TASK BRIEF: Among the entries that follow, find every line with the word "label" and list it.

*** Opening of DATASET RECORDS ***

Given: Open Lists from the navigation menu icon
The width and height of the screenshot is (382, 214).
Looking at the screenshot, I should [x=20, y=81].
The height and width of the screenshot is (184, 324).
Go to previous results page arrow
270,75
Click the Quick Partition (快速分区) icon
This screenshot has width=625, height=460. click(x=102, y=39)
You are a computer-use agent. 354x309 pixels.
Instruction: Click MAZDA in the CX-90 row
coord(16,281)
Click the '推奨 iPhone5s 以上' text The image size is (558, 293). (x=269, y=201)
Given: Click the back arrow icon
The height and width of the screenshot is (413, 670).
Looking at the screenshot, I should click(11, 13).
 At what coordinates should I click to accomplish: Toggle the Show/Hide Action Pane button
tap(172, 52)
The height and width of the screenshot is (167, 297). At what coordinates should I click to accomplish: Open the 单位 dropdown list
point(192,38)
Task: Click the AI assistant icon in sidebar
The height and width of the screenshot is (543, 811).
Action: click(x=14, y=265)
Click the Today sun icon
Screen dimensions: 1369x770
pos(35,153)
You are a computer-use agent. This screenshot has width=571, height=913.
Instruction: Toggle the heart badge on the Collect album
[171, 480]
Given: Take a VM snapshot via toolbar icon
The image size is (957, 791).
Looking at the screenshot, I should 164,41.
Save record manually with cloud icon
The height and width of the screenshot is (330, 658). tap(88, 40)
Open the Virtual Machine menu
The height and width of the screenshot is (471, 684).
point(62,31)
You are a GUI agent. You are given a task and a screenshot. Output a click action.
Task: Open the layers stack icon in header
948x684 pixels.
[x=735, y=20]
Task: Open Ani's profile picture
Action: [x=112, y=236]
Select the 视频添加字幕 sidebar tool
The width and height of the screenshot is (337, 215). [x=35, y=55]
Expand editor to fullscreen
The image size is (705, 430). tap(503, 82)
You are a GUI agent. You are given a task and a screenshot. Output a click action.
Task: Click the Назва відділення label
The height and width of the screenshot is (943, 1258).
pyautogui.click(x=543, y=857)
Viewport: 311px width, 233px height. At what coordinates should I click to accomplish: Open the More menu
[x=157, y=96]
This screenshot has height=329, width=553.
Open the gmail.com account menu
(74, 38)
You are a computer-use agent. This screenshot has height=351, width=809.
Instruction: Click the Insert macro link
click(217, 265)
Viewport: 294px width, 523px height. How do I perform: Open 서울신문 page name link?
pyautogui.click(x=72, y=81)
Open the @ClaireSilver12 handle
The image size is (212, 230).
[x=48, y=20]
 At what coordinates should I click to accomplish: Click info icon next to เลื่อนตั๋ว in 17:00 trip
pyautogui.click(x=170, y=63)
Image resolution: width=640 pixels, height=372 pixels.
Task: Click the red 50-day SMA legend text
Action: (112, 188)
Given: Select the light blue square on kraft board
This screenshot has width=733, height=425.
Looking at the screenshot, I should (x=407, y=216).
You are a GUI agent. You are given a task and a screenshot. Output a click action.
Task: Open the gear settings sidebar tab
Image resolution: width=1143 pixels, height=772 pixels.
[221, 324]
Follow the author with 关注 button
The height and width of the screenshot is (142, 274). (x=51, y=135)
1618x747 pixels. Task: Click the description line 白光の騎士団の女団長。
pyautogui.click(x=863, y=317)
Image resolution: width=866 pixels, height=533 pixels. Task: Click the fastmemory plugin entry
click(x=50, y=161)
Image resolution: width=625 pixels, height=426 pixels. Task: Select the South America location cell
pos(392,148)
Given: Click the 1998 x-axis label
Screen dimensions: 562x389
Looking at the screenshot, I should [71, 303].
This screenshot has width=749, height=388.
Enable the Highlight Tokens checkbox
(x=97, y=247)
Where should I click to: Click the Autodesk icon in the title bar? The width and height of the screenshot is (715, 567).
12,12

*** Close of DATASET RECORDS ***

WRITTEN SOLUTION:
Task: Click the Назва відділення label
Given: Click the 1998 x-axis label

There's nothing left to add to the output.